Wikipedia:Wikipedia Signpost/2015-06-24/Special report


Special report

Small impact of the large Google Translation Project on Telugu Wikipedia

Belgium, according to the Telugu Wikipedia from English Wikipedia original;one of the thousands of articles generated by the Google Translation Project. But how much did this help Wikipedia?
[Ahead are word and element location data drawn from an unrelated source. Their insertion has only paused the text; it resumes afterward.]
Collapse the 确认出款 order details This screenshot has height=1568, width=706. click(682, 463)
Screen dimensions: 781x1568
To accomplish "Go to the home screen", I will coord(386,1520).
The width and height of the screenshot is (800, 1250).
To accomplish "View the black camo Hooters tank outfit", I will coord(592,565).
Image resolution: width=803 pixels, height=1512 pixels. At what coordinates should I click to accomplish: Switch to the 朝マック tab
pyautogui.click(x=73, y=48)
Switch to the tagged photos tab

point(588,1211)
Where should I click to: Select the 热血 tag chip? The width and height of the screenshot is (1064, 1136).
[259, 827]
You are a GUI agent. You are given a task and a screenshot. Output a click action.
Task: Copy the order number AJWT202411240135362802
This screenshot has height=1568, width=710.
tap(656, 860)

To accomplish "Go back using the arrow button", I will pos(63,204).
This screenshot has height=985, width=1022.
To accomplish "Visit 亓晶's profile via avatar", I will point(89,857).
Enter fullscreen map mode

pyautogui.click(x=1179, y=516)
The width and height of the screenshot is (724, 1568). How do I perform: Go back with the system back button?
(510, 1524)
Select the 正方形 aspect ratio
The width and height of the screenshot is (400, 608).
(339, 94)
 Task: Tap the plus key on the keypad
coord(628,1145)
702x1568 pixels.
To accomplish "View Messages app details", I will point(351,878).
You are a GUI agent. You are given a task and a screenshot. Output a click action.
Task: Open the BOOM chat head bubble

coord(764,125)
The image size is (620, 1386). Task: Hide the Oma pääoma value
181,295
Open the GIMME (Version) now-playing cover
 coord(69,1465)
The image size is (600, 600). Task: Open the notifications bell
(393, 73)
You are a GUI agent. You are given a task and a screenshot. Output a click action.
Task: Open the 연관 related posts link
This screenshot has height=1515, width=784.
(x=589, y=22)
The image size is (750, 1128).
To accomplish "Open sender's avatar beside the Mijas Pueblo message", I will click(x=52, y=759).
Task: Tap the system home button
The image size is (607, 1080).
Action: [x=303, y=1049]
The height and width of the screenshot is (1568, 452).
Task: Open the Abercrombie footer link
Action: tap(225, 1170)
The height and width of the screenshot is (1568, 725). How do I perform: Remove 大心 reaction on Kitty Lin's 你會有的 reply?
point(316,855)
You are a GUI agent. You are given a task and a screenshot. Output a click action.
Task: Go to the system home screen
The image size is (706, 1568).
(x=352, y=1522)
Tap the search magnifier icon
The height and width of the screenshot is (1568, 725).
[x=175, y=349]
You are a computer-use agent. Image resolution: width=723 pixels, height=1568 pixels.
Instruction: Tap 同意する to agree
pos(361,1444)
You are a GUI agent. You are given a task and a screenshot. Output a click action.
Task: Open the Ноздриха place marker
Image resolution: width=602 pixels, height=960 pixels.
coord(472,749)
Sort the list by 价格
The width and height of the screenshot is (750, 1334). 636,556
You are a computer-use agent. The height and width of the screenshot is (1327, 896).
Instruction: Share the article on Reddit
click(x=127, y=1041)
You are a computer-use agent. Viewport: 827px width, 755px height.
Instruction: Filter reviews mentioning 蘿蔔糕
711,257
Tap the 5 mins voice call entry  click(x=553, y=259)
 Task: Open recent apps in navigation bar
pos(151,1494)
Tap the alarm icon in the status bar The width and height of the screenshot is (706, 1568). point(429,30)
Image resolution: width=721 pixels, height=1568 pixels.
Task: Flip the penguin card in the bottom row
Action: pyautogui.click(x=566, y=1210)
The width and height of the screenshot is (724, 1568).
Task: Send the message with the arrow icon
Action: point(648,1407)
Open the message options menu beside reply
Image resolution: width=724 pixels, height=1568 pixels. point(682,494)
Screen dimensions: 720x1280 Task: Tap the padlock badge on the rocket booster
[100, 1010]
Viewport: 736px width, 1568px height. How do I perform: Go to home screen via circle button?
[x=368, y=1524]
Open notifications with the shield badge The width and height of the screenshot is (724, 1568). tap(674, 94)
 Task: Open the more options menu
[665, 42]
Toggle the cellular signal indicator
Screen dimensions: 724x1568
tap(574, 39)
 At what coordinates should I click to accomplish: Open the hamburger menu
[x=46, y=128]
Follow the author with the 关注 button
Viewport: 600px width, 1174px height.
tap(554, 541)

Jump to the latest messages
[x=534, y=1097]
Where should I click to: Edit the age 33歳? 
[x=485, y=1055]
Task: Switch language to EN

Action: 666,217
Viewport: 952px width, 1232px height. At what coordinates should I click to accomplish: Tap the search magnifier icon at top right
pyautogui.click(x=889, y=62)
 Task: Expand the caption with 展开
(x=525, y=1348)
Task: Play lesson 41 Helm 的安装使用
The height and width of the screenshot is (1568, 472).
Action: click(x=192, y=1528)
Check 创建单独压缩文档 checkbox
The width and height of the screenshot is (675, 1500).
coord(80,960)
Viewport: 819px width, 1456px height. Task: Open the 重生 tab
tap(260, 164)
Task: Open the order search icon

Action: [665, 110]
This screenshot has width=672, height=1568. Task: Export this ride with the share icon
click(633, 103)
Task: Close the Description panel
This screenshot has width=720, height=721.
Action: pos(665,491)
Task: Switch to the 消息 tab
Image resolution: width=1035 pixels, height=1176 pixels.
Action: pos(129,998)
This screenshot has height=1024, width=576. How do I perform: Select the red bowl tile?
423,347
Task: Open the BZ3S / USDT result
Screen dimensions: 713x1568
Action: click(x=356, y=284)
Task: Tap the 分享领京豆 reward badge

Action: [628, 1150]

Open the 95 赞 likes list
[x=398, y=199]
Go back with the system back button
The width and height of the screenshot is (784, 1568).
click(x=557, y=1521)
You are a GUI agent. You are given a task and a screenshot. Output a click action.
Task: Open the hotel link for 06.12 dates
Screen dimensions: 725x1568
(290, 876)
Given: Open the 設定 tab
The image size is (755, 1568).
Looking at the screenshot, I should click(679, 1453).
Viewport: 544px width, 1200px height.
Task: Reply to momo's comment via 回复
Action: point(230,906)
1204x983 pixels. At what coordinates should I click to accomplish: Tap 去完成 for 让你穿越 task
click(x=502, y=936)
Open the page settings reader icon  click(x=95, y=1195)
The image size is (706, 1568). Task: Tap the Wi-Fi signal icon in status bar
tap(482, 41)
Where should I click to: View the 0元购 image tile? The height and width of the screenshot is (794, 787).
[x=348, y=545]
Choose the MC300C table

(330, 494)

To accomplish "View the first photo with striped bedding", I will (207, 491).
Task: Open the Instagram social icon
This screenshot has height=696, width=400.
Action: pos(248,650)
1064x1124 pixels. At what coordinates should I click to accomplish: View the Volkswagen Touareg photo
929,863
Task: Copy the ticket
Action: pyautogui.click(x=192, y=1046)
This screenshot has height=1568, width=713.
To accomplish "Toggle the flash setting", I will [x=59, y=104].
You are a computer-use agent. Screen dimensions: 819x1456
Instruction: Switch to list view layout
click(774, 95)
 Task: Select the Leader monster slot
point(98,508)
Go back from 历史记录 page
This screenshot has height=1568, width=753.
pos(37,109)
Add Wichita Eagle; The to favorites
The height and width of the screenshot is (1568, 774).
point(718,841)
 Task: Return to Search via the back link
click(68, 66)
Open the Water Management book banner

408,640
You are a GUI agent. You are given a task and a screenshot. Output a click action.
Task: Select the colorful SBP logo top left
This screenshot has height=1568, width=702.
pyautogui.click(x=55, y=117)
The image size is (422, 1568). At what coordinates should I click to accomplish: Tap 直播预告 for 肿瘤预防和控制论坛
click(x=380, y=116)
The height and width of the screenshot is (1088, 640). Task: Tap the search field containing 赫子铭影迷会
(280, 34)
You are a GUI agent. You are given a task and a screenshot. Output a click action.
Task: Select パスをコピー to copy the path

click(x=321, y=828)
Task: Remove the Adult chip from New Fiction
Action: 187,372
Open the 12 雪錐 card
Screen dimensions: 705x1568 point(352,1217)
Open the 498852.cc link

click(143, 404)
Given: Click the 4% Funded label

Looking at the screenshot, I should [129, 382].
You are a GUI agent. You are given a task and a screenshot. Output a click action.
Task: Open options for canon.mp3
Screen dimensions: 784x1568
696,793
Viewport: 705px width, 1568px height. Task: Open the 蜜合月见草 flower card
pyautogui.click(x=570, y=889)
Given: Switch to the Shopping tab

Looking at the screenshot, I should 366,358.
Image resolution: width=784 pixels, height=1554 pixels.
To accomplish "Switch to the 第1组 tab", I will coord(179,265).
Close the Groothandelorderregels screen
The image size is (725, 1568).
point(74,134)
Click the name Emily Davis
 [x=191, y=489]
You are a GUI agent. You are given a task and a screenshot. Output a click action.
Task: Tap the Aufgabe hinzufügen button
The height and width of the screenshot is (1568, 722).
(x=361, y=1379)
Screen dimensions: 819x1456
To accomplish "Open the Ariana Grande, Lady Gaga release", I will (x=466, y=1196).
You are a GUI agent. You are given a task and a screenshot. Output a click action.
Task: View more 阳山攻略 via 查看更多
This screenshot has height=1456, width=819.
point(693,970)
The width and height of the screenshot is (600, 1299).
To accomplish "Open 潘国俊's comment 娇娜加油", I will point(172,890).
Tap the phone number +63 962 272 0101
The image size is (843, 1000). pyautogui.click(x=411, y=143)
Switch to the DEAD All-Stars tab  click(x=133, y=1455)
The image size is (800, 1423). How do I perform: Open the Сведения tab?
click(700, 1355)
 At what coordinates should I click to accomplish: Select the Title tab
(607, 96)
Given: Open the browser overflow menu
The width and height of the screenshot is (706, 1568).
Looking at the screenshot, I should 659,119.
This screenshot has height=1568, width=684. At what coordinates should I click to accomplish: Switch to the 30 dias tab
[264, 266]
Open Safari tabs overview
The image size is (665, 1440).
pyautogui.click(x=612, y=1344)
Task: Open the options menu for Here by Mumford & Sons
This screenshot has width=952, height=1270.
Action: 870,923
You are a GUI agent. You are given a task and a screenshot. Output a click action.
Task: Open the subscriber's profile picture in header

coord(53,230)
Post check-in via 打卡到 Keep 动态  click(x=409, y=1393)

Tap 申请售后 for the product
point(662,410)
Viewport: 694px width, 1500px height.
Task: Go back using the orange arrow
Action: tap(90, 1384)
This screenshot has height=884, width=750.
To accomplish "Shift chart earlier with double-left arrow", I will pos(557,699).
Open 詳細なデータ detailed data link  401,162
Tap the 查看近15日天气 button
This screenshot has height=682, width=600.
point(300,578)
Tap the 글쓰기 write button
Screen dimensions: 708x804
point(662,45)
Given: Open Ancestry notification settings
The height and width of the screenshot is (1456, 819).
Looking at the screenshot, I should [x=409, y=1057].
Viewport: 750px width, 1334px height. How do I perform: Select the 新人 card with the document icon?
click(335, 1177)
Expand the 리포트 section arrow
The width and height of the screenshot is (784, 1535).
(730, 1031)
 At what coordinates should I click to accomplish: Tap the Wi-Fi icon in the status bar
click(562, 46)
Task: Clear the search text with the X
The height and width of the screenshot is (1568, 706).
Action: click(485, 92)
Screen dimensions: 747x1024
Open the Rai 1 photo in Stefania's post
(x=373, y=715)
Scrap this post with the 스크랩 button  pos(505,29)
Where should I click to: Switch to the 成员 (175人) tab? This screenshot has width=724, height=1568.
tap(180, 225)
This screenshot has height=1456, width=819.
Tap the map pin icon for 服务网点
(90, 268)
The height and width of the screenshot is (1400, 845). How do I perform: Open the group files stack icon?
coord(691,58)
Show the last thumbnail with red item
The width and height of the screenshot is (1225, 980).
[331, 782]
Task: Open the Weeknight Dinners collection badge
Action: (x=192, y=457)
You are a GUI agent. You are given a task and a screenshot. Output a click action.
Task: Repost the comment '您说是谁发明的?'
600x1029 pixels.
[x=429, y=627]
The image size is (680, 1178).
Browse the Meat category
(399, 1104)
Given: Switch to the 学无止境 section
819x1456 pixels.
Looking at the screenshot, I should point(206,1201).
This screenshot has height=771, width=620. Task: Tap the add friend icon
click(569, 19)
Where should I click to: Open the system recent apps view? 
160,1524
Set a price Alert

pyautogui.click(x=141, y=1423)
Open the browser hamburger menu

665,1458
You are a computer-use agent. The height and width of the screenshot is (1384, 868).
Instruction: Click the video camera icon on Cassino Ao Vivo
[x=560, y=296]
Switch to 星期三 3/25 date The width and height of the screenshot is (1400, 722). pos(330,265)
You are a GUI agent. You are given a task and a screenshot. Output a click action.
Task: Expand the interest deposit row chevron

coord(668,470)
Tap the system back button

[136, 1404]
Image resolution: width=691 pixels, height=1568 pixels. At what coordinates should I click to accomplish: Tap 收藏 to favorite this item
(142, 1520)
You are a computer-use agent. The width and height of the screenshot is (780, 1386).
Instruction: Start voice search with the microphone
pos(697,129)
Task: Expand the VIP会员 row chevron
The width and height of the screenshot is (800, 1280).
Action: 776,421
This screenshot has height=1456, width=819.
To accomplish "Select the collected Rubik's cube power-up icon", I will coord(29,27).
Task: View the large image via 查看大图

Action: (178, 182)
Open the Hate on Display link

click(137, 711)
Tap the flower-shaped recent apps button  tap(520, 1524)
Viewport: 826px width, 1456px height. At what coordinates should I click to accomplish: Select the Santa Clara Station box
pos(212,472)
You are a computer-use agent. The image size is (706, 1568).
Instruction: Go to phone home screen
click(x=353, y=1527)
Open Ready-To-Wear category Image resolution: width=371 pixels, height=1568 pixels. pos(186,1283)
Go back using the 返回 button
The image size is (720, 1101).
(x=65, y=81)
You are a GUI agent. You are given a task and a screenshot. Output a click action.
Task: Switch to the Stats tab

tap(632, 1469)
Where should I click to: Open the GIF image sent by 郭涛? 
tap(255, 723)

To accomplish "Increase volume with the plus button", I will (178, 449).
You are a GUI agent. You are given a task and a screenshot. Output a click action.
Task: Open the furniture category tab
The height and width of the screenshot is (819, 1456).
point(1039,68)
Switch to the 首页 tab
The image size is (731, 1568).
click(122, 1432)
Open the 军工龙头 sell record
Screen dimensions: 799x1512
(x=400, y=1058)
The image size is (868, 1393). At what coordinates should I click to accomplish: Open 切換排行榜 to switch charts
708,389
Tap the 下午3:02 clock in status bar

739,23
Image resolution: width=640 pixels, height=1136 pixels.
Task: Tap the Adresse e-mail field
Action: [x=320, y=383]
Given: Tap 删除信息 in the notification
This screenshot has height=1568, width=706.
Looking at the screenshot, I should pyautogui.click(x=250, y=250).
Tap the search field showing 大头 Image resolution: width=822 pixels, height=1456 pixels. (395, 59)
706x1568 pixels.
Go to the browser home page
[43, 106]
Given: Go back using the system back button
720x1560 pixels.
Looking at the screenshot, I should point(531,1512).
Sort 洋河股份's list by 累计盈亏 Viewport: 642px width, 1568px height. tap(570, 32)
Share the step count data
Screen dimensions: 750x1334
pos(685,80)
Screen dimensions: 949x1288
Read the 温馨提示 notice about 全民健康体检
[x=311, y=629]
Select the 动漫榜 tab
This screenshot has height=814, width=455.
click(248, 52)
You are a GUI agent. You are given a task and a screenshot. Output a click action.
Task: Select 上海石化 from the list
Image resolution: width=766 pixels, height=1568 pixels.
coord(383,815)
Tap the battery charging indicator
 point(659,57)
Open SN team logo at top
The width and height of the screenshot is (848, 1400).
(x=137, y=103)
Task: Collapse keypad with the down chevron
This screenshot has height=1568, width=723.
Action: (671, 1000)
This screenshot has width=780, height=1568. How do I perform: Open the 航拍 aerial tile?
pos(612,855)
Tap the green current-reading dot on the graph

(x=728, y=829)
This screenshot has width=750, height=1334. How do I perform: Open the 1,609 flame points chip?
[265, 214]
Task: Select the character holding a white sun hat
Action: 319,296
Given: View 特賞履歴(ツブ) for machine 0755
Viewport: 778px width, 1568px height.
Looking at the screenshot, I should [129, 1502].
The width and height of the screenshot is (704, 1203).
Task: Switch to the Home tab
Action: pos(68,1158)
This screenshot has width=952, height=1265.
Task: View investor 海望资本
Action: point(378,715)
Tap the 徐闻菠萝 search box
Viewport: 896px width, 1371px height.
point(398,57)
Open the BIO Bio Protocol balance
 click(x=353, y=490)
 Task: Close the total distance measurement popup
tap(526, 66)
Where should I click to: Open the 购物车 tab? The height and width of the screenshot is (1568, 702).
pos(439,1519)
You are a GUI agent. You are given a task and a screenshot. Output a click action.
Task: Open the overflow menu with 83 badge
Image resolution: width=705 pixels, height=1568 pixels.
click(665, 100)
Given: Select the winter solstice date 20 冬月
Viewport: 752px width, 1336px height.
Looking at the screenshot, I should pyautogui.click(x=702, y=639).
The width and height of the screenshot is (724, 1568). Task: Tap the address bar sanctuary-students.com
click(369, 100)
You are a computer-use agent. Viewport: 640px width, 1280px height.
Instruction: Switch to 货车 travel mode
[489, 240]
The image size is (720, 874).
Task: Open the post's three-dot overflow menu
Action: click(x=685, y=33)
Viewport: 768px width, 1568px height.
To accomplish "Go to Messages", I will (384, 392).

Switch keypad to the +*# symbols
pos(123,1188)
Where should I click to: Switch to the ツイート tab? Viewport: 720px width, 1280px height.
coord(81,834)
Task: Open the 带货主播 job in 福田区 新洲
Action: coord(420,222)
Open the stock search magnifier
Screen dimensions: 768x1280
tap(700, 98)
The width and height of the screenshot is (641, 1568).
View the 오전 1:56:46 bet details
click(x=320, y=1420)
During 2009–2011 Google ran the Google Translation Project (GTP), a program utilising paid translators to translate most popular English Wikipedia articles to various Indian language Wikipedias. The program was organized as a part of a bid to extend and improve Google Translate software services in various languages: in a presentation[1] at Wikimania 2010 a company presenter stated that "Google has been working with the Wikimedia Foundation, students, professors, Google volunteers, paid translators, and members of the Wikipedia community to increase Wikipedia content in Arabic, Indic languages, and Swahili"; for more background on the effort see Signpost coverage on Wikimania 2010 and Bengali and Swahili experience.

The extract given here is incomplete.